Texte à lire.
----

Dès lors, l’image spéculaire (Idéal du moi : prototype du moi. Ce que la personne veut être pour l’autre) sert de modèle à la constitution du Moi du sujet, consacrant définitivement la confusion entre l’autre « imaginaire » (le semblable, le « petit autre ») que le sujet sera amené à rencontrer, et le « grand Autre » (« trésor du signifiant ») qui est le moteur de la structure du Moi. La prégnance de ce premier leurre permet de comprendre comment les détails constitutifs de l’image du corps vont être réutilisés et rationalisés par le Moi dans une nouvelle interprétation mythique de la réalité du Moi (Moi idéal, cette fois, issu du Ça, ce que le sujet attend pour lui-même).

----

Enregistrements.
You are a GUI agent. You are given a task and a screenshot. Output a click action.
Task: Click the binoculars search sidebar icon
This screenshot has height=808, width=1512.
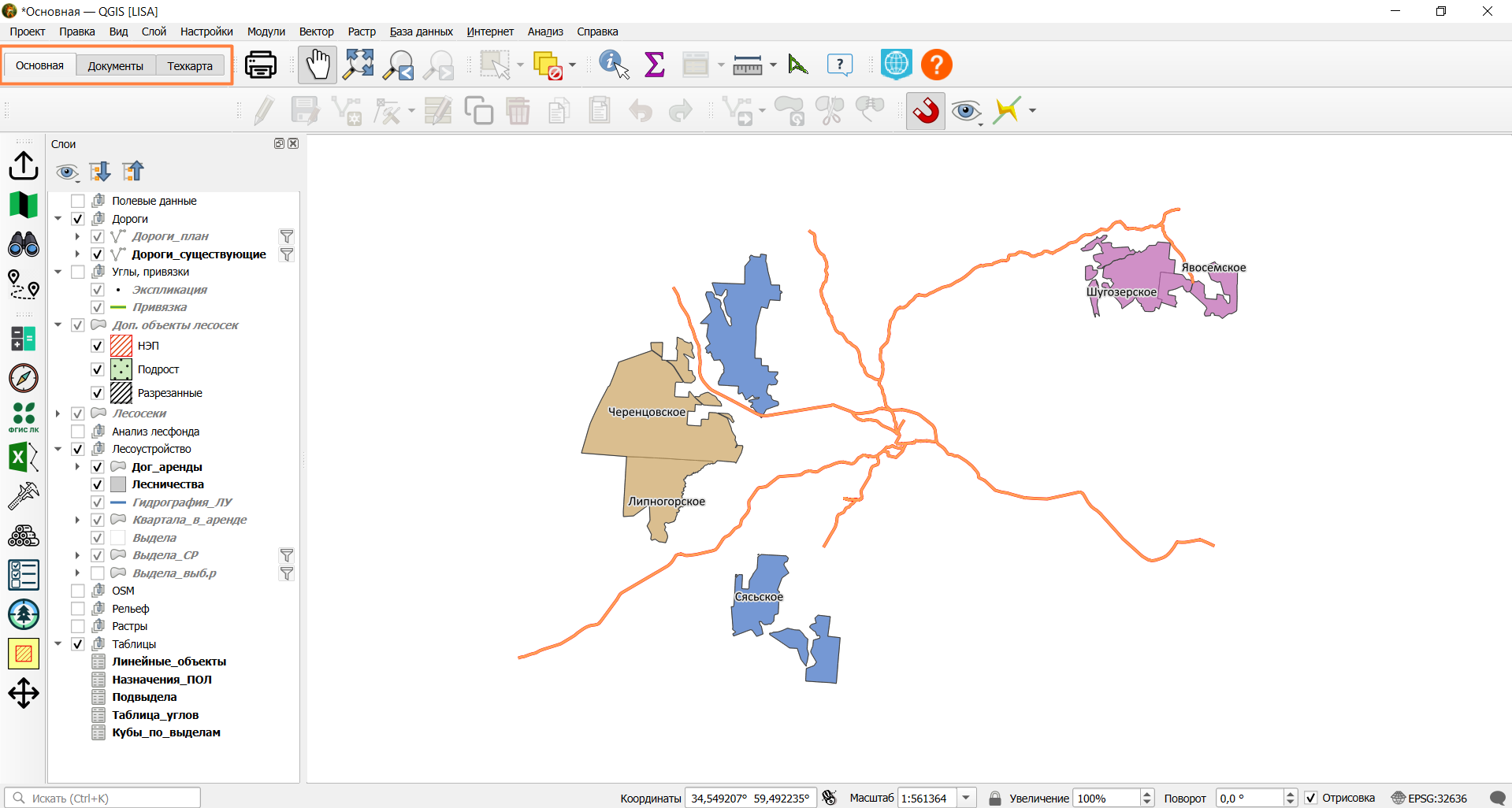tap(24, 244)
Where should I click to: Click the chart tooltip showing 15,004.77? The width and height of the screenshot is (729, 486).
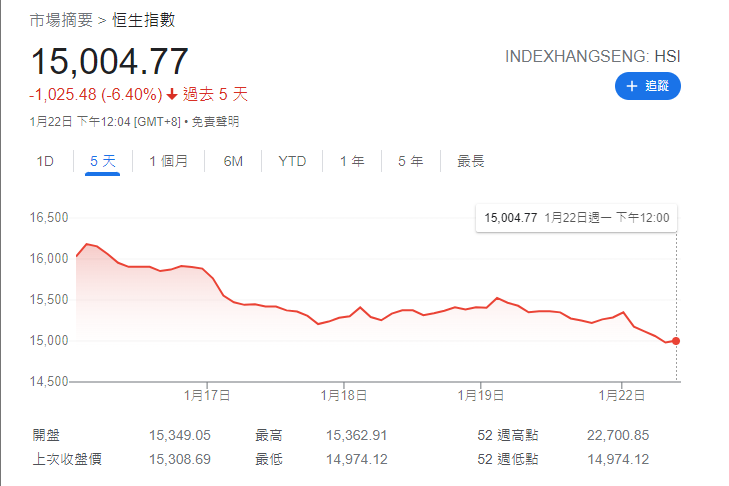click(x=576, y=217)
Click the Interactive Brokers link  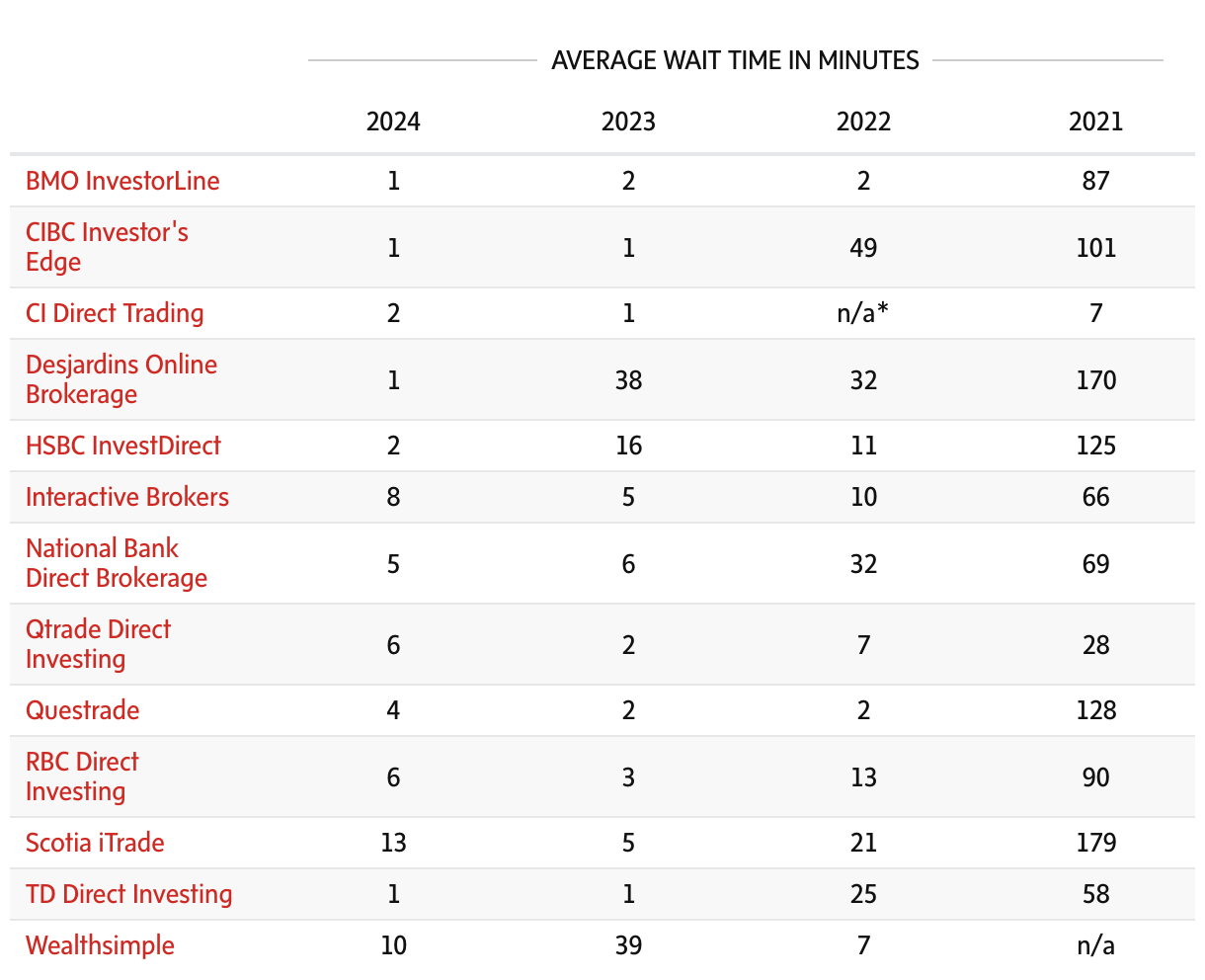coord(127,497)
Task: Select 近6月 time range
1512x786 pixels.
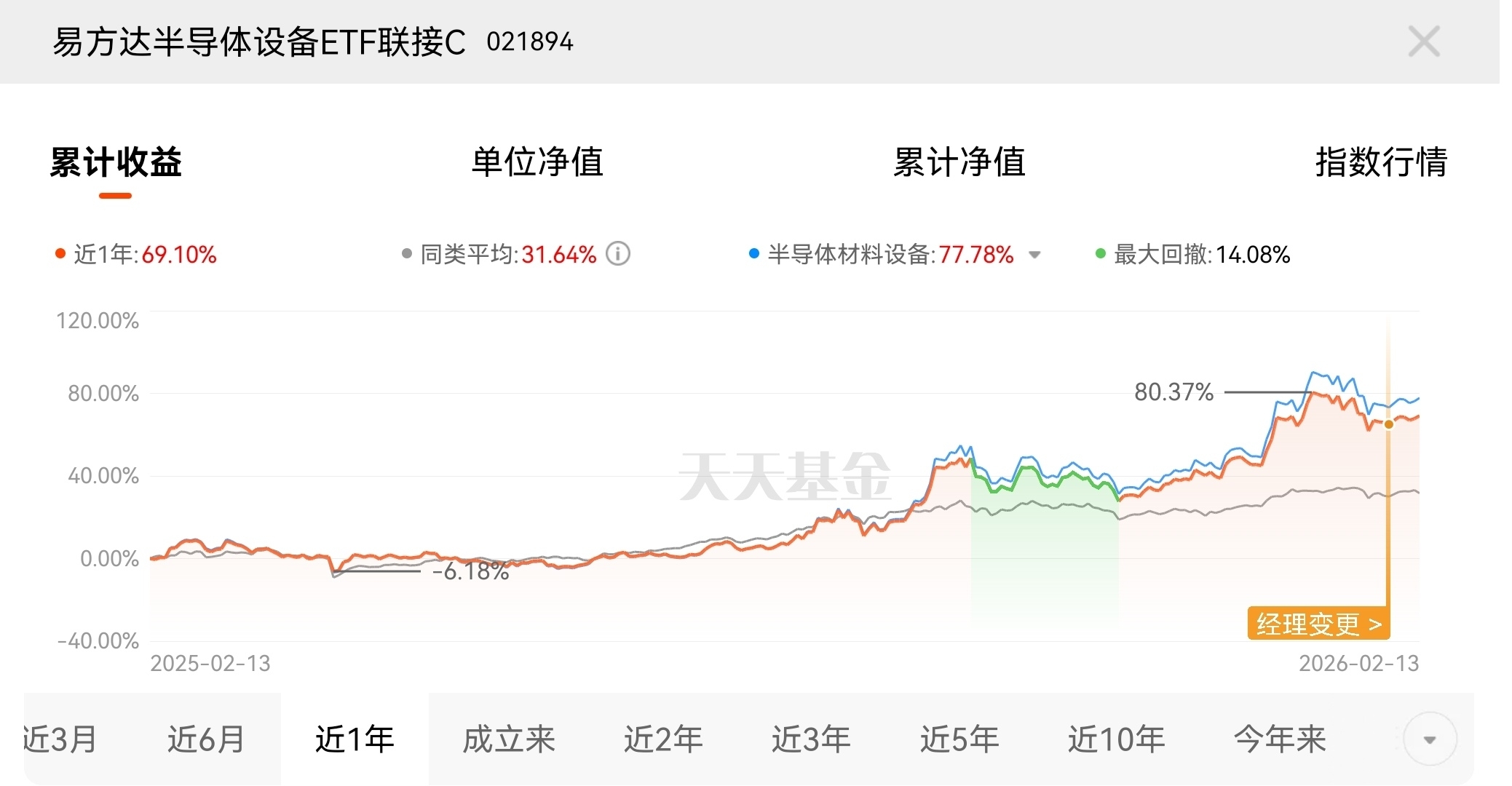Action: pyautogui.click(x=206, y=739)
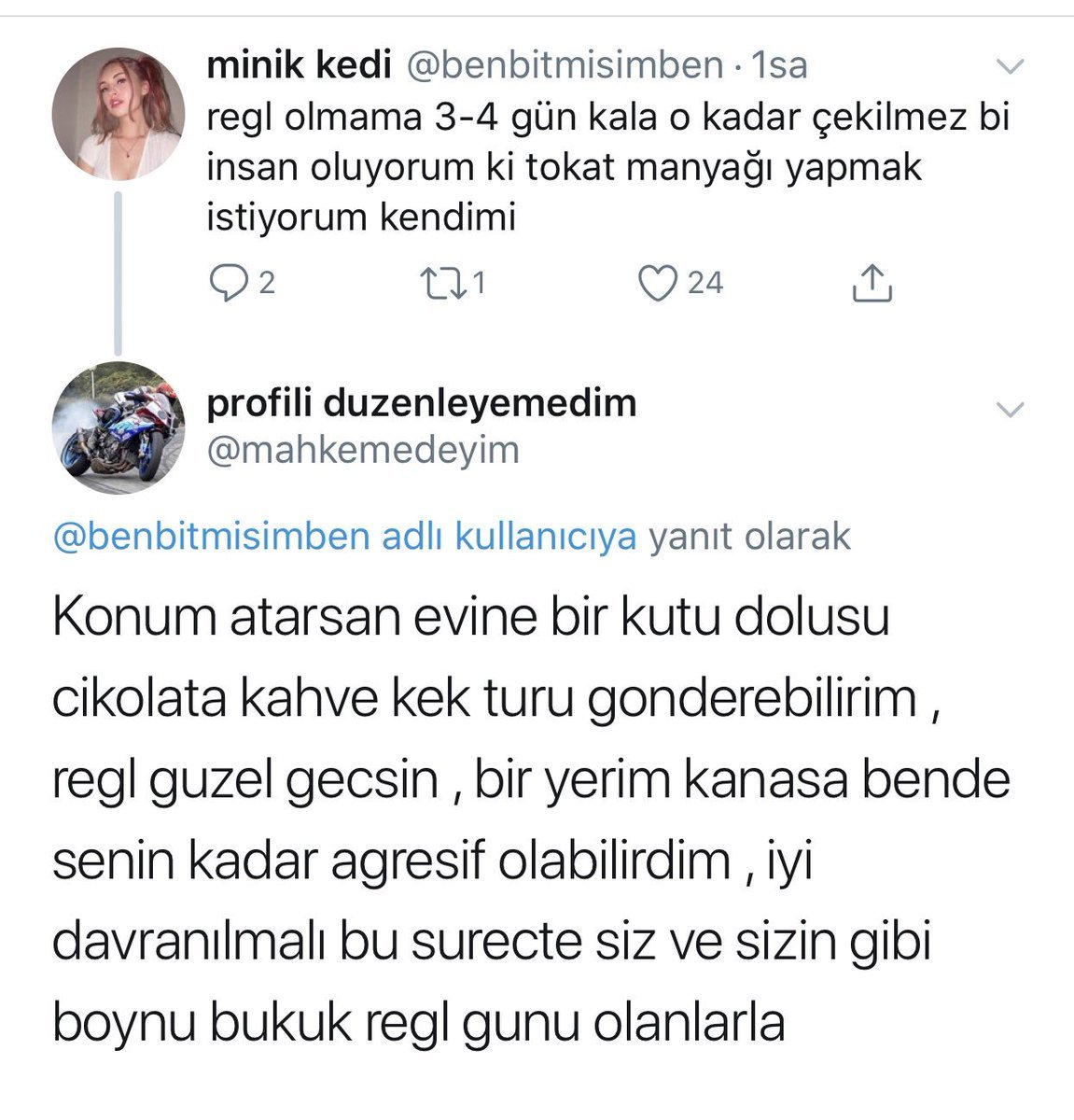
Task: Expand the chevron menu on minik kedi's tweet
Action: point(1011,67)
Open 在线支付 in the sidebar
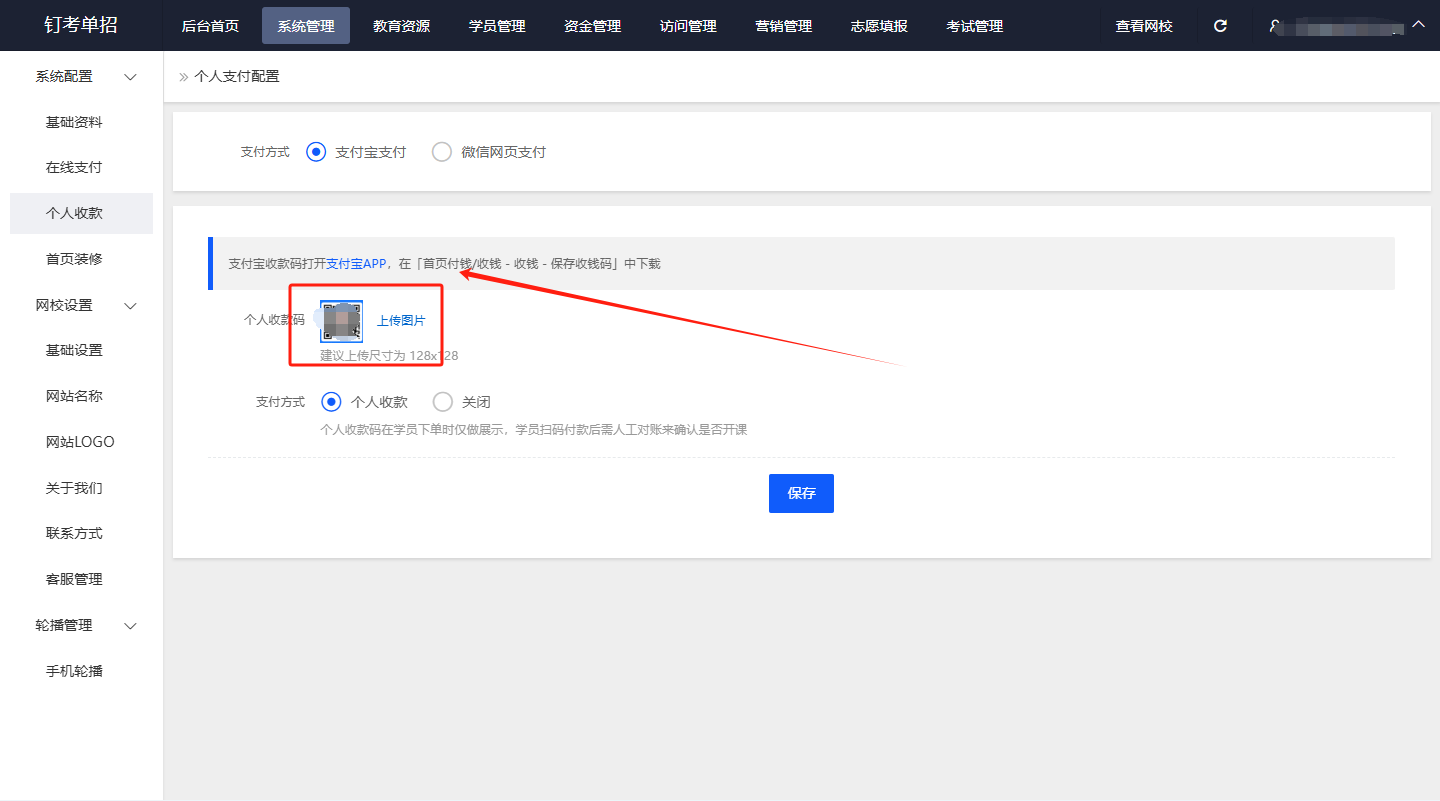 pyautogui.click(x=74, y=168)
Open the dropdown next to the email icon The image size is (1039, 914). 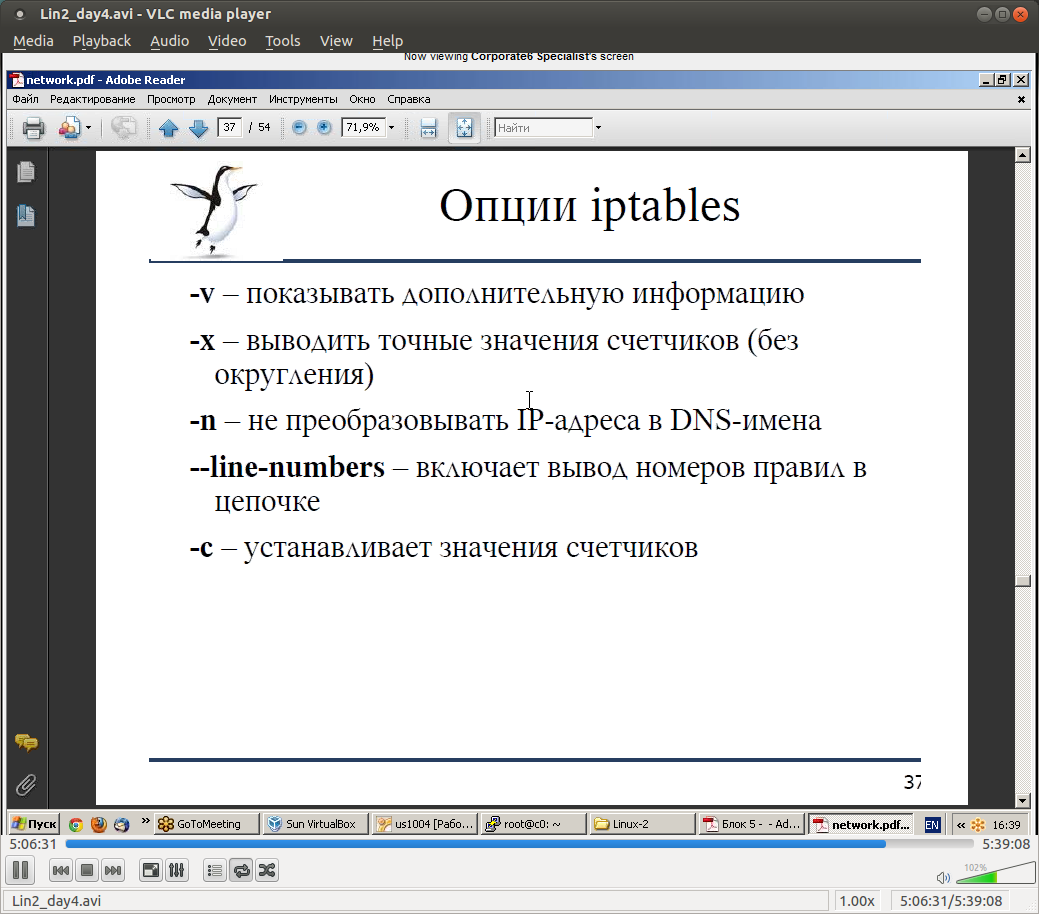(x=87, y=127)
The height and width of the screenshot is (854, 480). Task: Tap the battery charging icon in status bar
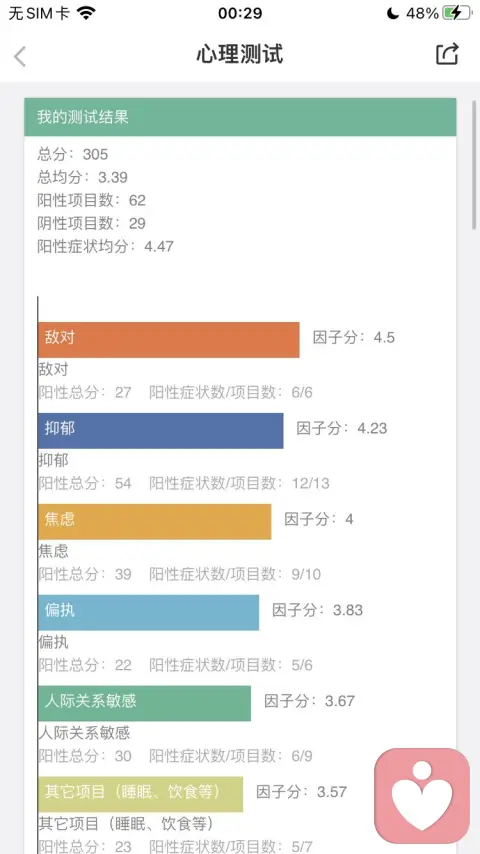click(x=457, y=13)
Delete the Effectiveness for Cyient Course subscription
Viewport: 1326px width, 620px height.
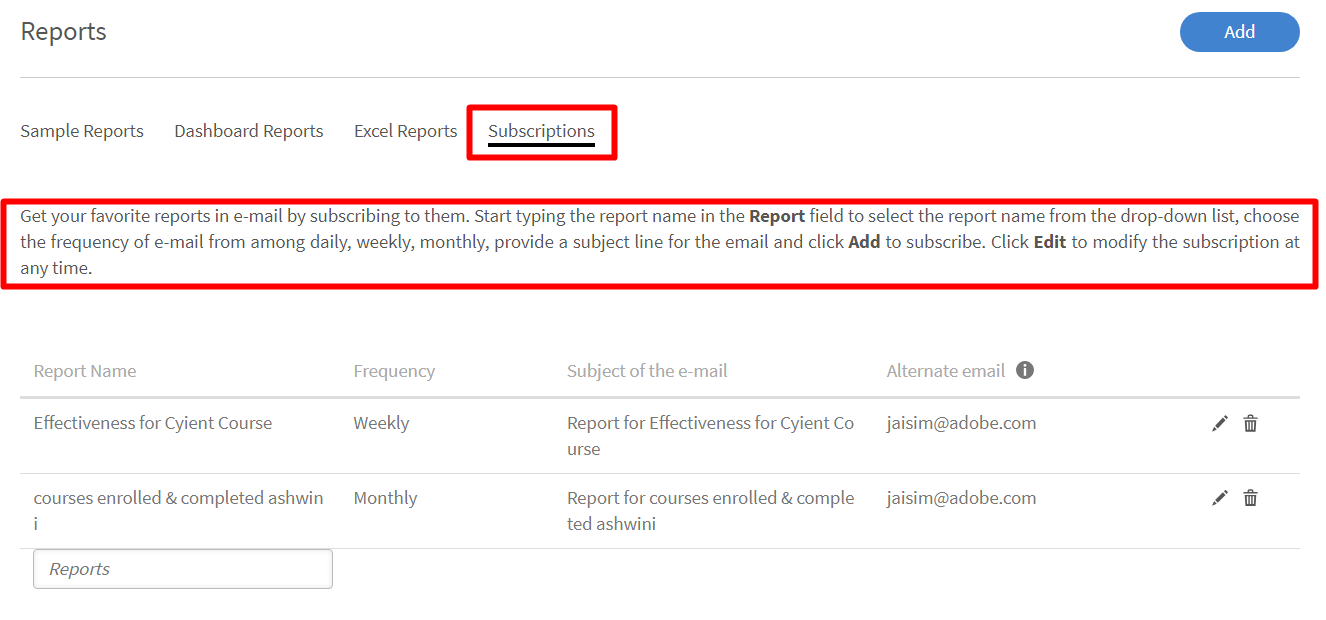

----

Consigne. Recopiez sans rien changer le passage du texte sur l'image spéculaire, depuis « Dès lors, l’image » jusqu'à « attend pour lui-même). » inclus.

Réponse.
Dès lors, l’image spéculaire (Idéal du moi : prototype du moi. Ce que la personne veut être pour l’autre) sert de modèle à la constitution du Moi du sujet, consacrant définitivement la confusion entre l’autre « imaginaire » (le semblable, le « petit autre ») que le sujet sera amené à rencontrer, et le « grand Autre » (« trésor du signifiant ») qui est le moteur de la structure du Moi. La prégnance de ce premier leurre permet de comprendre comment les détails constitutifs de l’image du corps vont être réutilisés et rationalisés par le Moi dans une nouvelle interprétation mythique de la réalité du Moi (Moi idéal, cette fois, issu du Ça, ce que le sujet attend pour lui-même).